European Union

FRA Report: stronger human rights safeguards in European lawmaking are needed

FRA logo

The European Union Agency for Fundamental Rights (FRA) issued the 2025 Better legislation - Human rights impact assessments in lawmaking report, examining how human rights impact assessments (HRIAs) are built into lawmaking across the EU and its Member States. It highlights that, although progress has been made, much work remains. Indeed, the use of HRIAs remains uneven, often superficial and rarely addresses the full spectrum of human rights. In many EU countries, the EU Charter of Fundamental Rights is frequently overlooked. The report identifies insufficient consultation with external experts, limited stakeholder participation and a lack of evaluation once laws are in force. To address these gaps, the report offers practical recommendations for more systematic, inclusive and evidence-based HRIAs that strengthen human rights protection and ensure better, more accountable legislation throughout the EU.

Specifically, the European Union Agency for Fundamental Rights calls on the EU to ensure systematic and thorough application of fundamental rights impact assessments; increase the accessibility and inclusiveness of public consultations; consider independent external human rights expertise and support peer-learning between Member States to further improve their human rights impact assessment systems.
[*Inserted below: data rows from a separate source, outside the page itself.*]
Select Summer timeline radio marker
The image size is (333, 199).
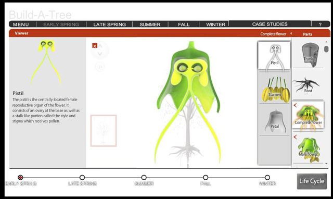144,177
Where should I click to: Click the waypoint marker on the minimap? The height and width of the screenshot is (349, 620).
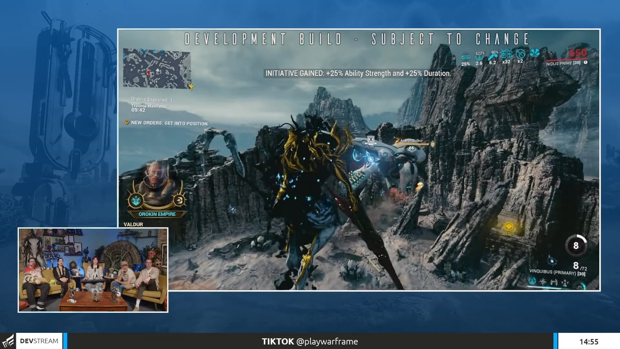point(192,86)
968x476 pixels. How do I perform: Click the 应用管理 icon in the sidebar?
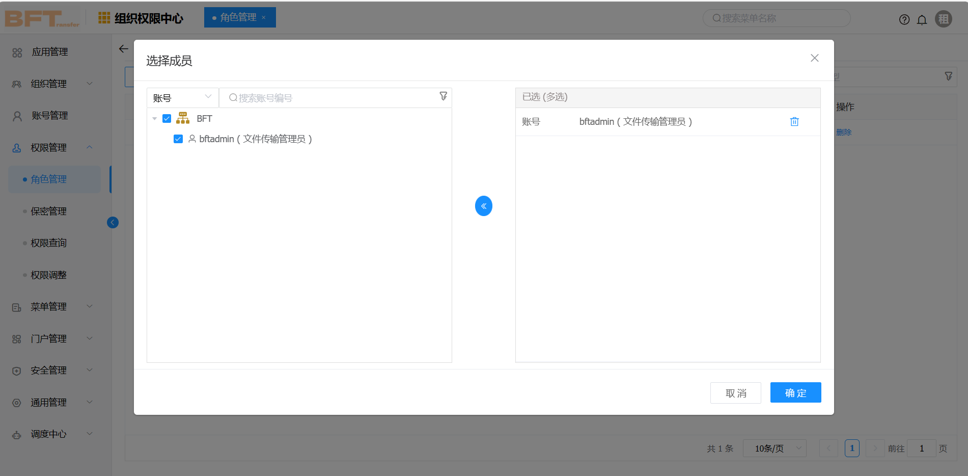click(17, 51)
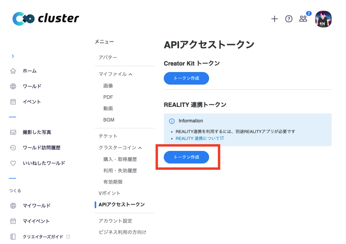The image size is (346, 244).
Task: Open friends icon with notification badge
Action: (x=303, y=19)
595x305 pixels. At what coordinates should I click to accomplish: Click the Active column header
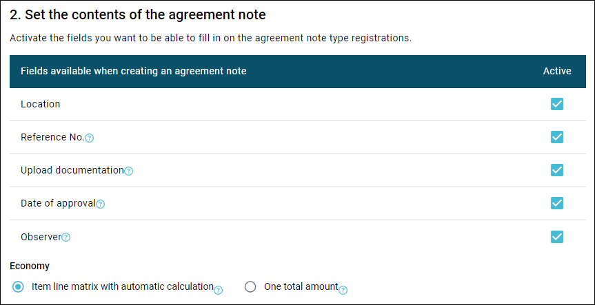click(x=556, y=71)
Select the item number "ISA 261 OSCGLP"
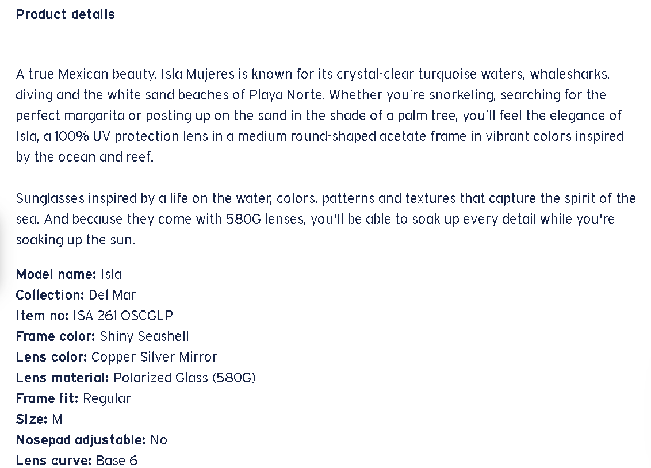 pos(122,316)
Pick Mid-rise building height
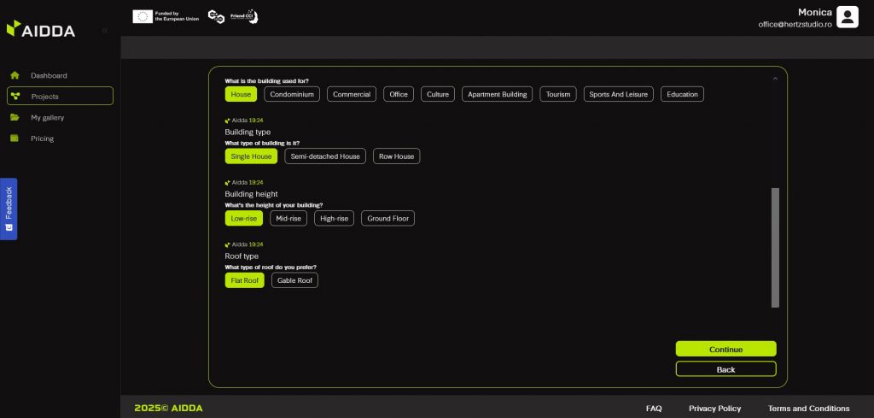This screenshot has width=874, height=418. click(288, 219)
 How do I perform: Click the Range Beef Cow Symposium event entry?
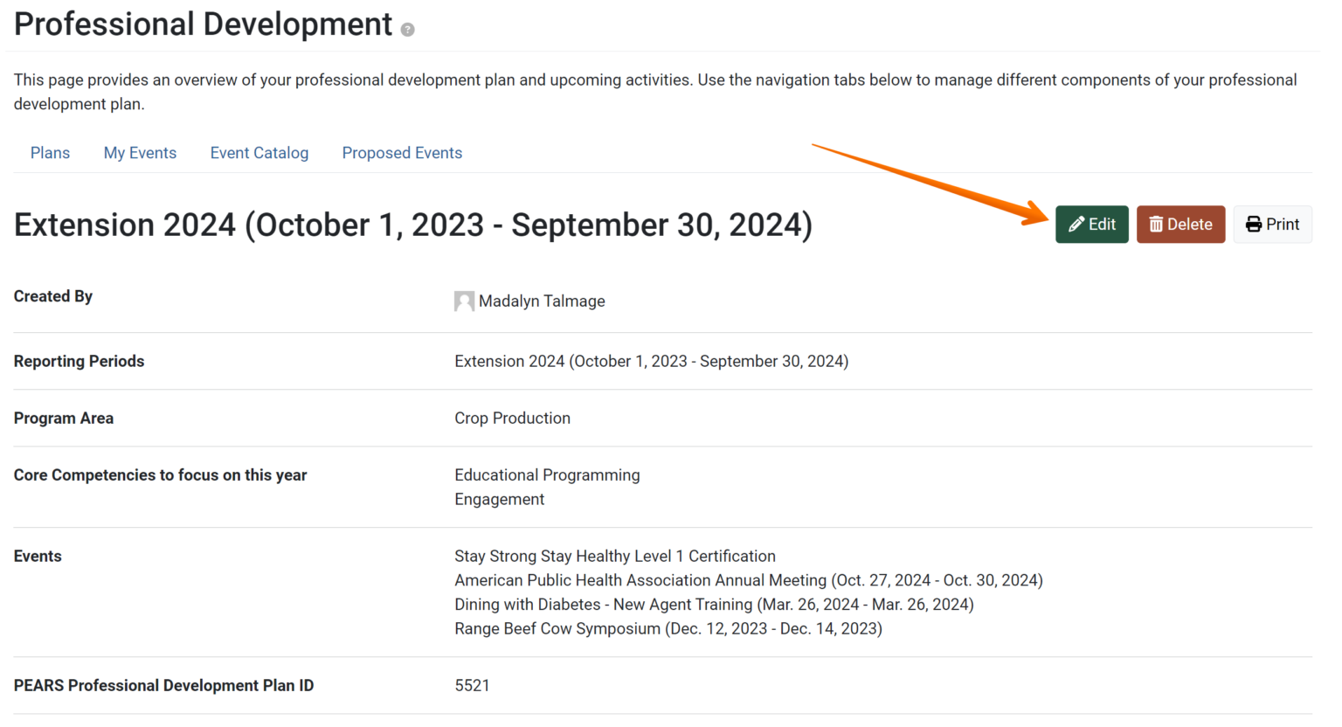point(668,628)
Furthermore, FRA calls on the EU Member States to develop coherent and comprehensive guidelines that explicitly use the Charter when legislating within the scope of EU law; use the EU-level human rights impact assessment as a starting point and complement it with a national impact assessment to address the national context; ensure high quality assessments through appropriate coordination, consultation and capacity building and ensure that ex-post evaluations become the rule and systematically consider human rights impacts.